Leslie, her sister Jessie, 1, and Alday go to the park almost every Friday, and this day they became part of the nearly 50-person audience in attendance at the annual celebration meant to honor trees as an essential part of the community.
Gainesville's City Beautification Board arranged to have trees planted at the park, two trees for each of the 21 years Gainesville has earned the title of Tree City USA, a designation given by the National Arbor Day Foundation.
"Our goal this year was to plant a diversification of species," said Anita Spring, chairwoman of the beautification board.
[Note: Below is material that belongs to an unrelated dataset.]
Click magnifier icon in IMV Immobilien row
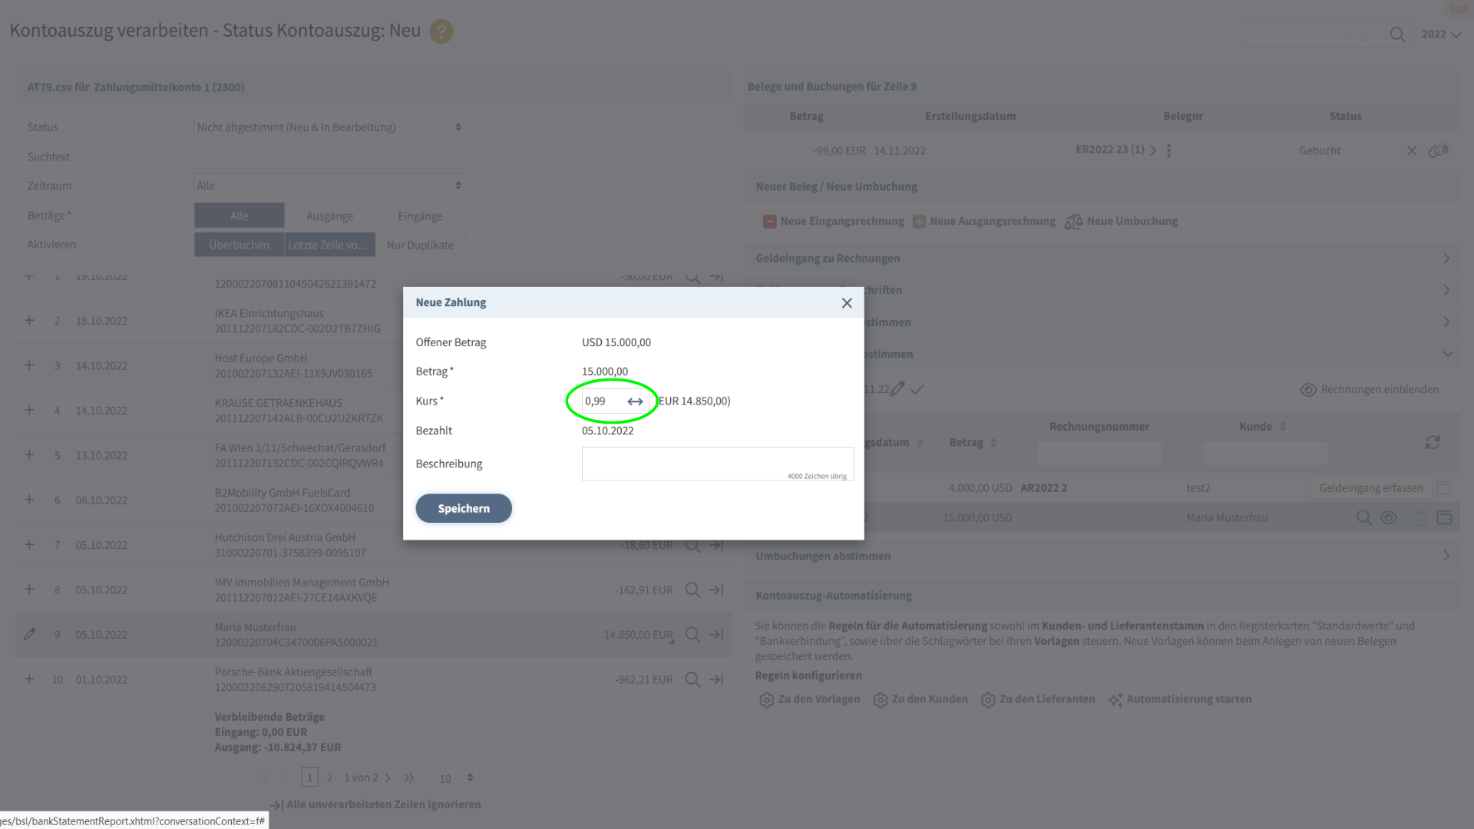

A variety of oaks, elms and other hardwood trees were planted by the city's tree crew throughout the month of January.
This years' Arbor Day ceremony held special significance because of the destructive hurricane season in 2004.
"The vast majority of the trees stood and protected us," said Meg Niederhofer, the city's arborist.
The ceremony's guest speaker, UF botany professor Francis "Jack" Putz, discussed how during storms trees absorb wind force and work as physical barriers against debris.
He stressed the importance of removing trees that are damaged or dangerous and planting healthy trees in their place.
Other than guest speakers, the ceremony featured a proclamation presented by City Commissioner Tony Domenech and food catered by the Hungry Rams, a group of students from the culinary program at Eastside High School.
In exchange for the catering, the city donated three palm trees to the school and will handle the planting.
"This gets a community to look at its trees and think about the important resource they are," Niederhofer said.
One of the requirements to earn the title of Tree City USA is that a city must spend at least $2 per resident each year on tree maintenance - and Gainesville spends closer to $6, Niederhofer said.
After the speakers finished, Alday and her daughters were almost first in line to use the golden shovels and plant the last of the 42 new trees planted in the park.
Leslie and Jessie soon abandoned the shovels, preferring to use their hands to pack the dirt in around the young tree.
"That's the kind of thing I like my tax money to pay for," Alday said with a smile as she looked at the freshly planted trees.